Can emotional and social skills be taught through video games? The founder of EA Games, Trip Hawkins, thinks so. Hawkins has raised more than 6 million dollars in funding for an educational game startup called the 'If You Can Company.' The company aims to create games for children that can teach kids how to develop necessary life skills.
The first game to come from the If You Can Company was released this week on the iPad. The game is simply titled 'If...' and includes things like team work, building through working with others, and working on projects to complete a specific task. All along the way, throughout the game, are little anecdotes to help teach children to develop social and emotional skills.
Additional Kid Games in the Works
It has long been proven that video games help kids learn by opening up the learning portion of a child's brain. What kids play will determine the skills that they learn, so it's important to put games in front of kids that develop necessary skills. Hawkins hopes that his games will help kids grow both in school and in life, and that his games will also become immensely popular with kids.

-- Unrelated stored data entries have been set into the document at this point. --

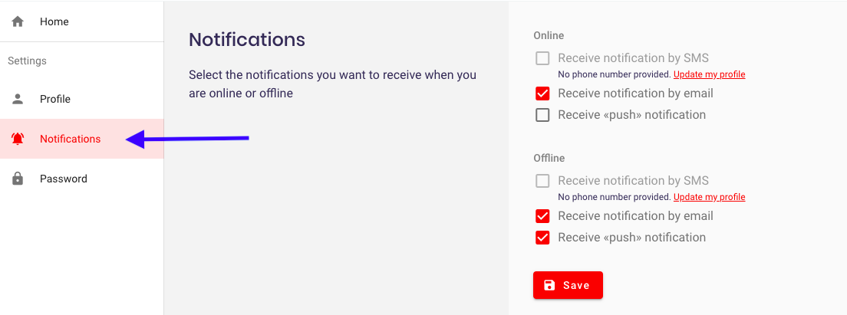
Task: Click the Online "Receive notification by email" label
Action: (x=635, y=94)
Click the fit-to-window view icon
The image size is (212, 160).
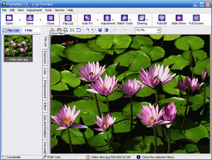click(x=72, y=30)
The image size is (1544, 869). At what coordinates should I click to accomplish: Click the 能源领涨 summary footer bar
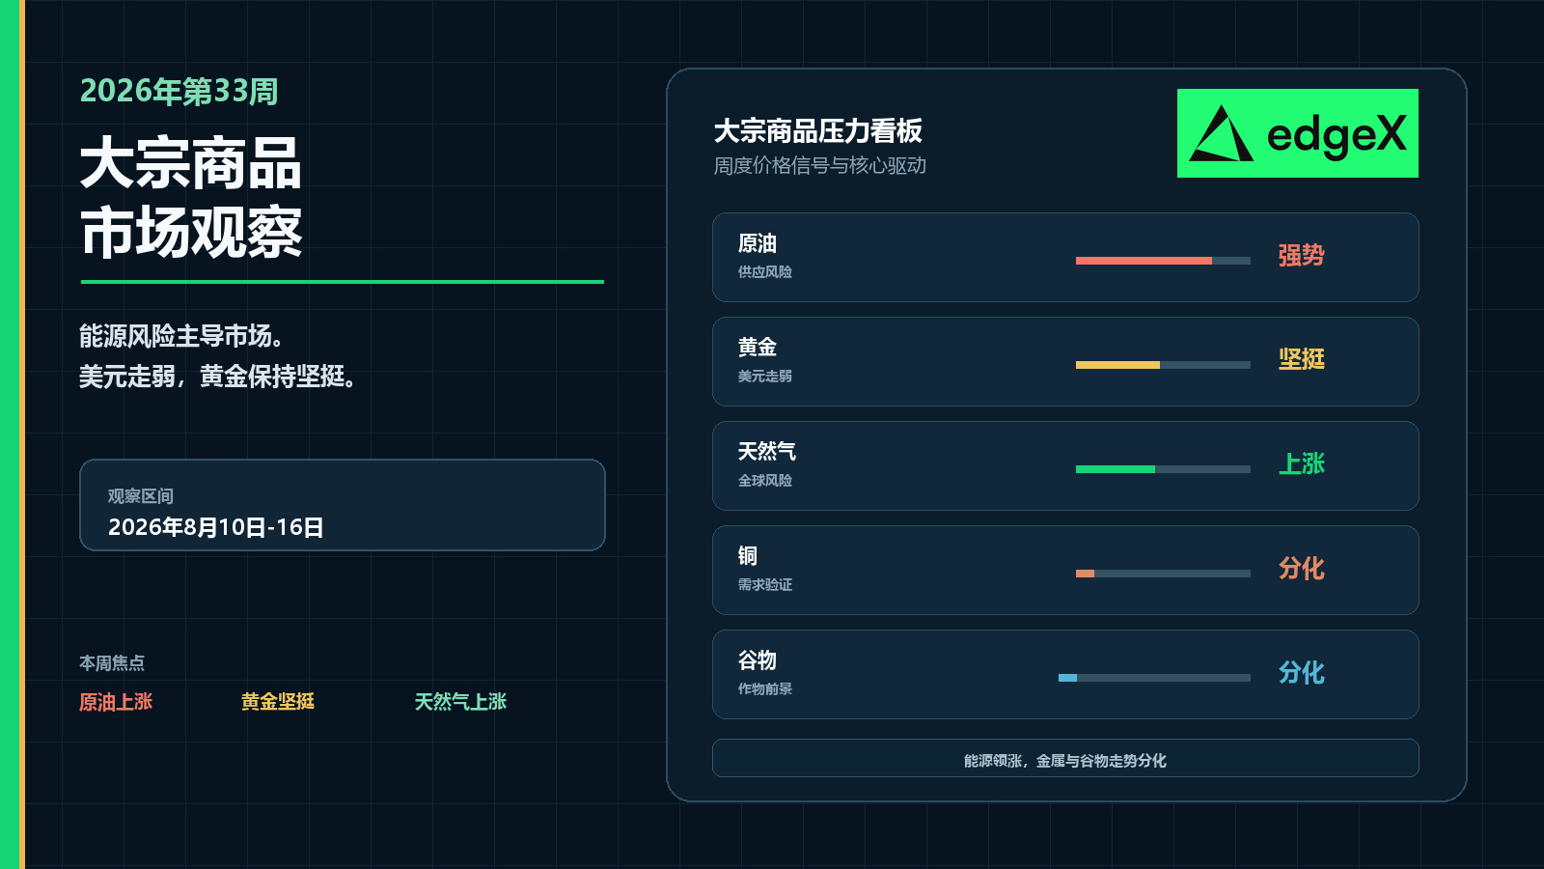[1065, 758]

The current game 'If...' has been released via iPad, and it's free for kids to download at the time being. The game will be followed up by additional chapters, but there's no word right now on whether or not those chapters will be free as well. The news of Hawkins' startup comes at an interesting time - other tech news today centers around an EU video game warning for parents.
Parents, Watch Out
More than once, I have been asked by Facebook friends to play silly games. These bothersome notifications pop up on my iPhone screen regularly, and it got to the point where I had to yell at one of my friends (tell her that I do not play such childish games). Well, as it turns out, that was the issue. Her child was requesting friend game adds in order to increase his points.
It's not uncommon for video game developers targeting kids to trick kids into inviting people to play games, or to get kids to purchase items involved in a game. If you buy something in one game, that item will jump you to the next level - which is all fine if you aren't the one paying for it (as most kids aren't).

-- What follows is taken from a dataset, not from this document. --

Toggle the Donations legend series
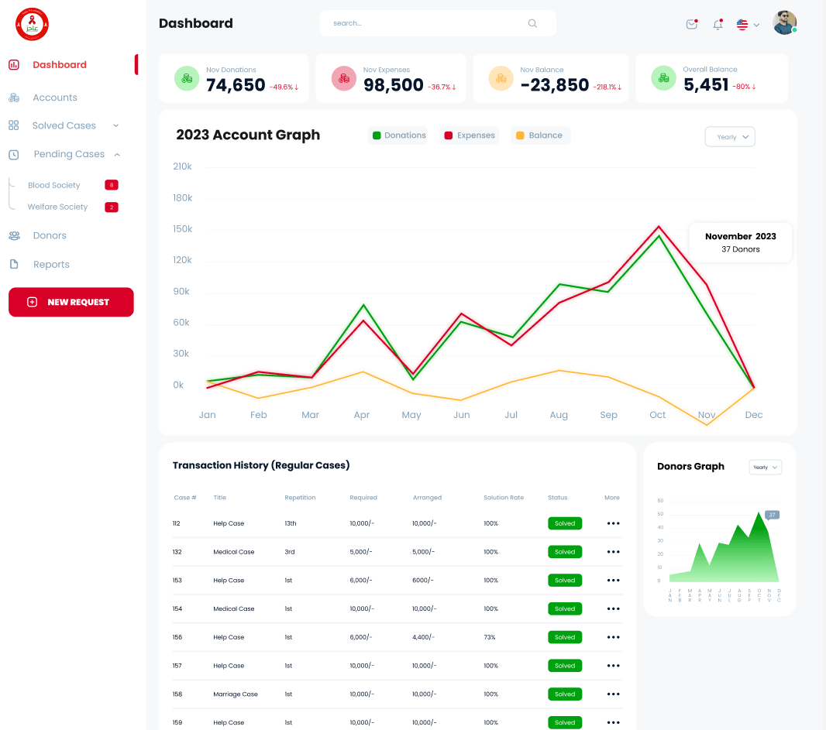This screenshot has height=730, width=826. coord(398,135)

There's no real word yet as to whether or not Hawkins plans to add 'store' items to his games, or whether kids will be asked to buy other things. But, this gaming company has to make profits somehow, so it seems like Hawkins has found a new market that's quite lucrative - but, that might not be the motivation at all. It's hard to tell.
Either way, the If games are coming to a child near you. The question is: will you let your kids play these games? Or, more importantly, do you let your kids play video games at all?